Ahora, así como te dan ganas de bostezar cuando el de enfrente lo hace, o como cuando te mueve a reír el de enfrente si se ríe, así también cuando el que está a tu lado se agobia te lo transmite. De manera que cuando la rubia maneja y yo voy a su lado la cosa tiende a ser cansadora, porque claro, uno intenta encerrarse en su celular, leyendo o escribiendo tuits, por ejemplo, pero uno también quiere ver si va o no a chocar, o por lo menos el rostro del conductor al que habrá que enfrentarlo con algunos gestos.
En uno de esos roces de no cedo y yo tampoco, entre frenada y bocinazo la rubia se cabrea contra otra conductora en pleno microcentro. Dónde quedó la cortesía, me digo yo en silencio, y a voluntad libero un chorrito de adrenalina. Como la contrincante de la rubia quedó a mi lado, y ambos estábamos con la ventanilla abajo, le suelto un «por el culo, ¿cuándo fue la última vez que te dieron, pedazo de puta jubilada? Por qué no te sentás sobre la palanca….» pero ya la rubia me levantó la ventanilla y la bloqueó. Así que vuelvo al celular.
La última fue la más simpática. Nuevamente se armó el no cedo y yo tampoco en una esquina en donde la rubia, viniendo por el carril derecho, quería girar a la derecha. El micrero que venía por el carril izquierdo tenía las mismas intenciones de girar hacia la derecha, de manera que le avasalla la huella y, como la rubia no frenó, se produjo el roce de metales, literal. Por mi parte, realmente aburrido, me permití dudar un momento, mientras la rubia vociferaba refiriendo diversas posibles herencias genéticas del micrero, que por su lado había quedado varado justo enfrente de nosotros.

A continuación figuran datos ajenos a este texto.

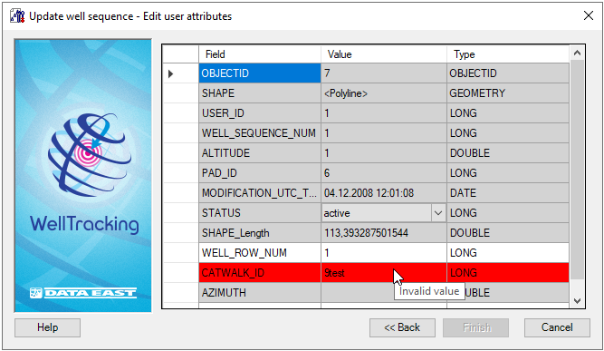Go to previous step with Back button

(x=402, y=327)
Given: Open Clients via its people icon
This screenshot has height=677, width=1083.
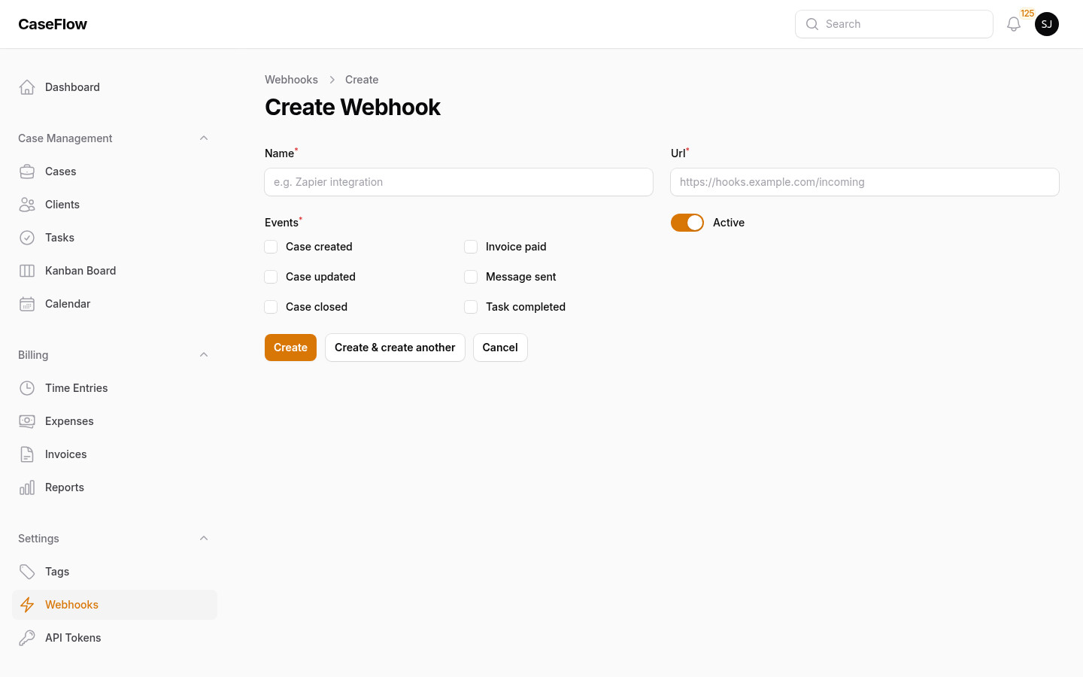Looking at the screenshot, I should click(x=27, y=205).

Me bajo. Me digo «este va a saber lo que yo siento por mi zurda», pensando en quebrarle la rodilla izquierda. De un talonazo rompo el faro trasero derecho del micro, y espero. El cuate, en lugar de bajarse, avanza unos metros; yo camino y de otro talonazo le rompo el faro trasero izquierdo. Por delante los autos avanzan así que el micrero «fuye». Vuelvo al auto sin saber si el metatarso o el empeine de mi pie izquierdo fue el que más se quedó con las ganas de hacer contacto. Me siento y vuelvo al celular. Ella no dice nada.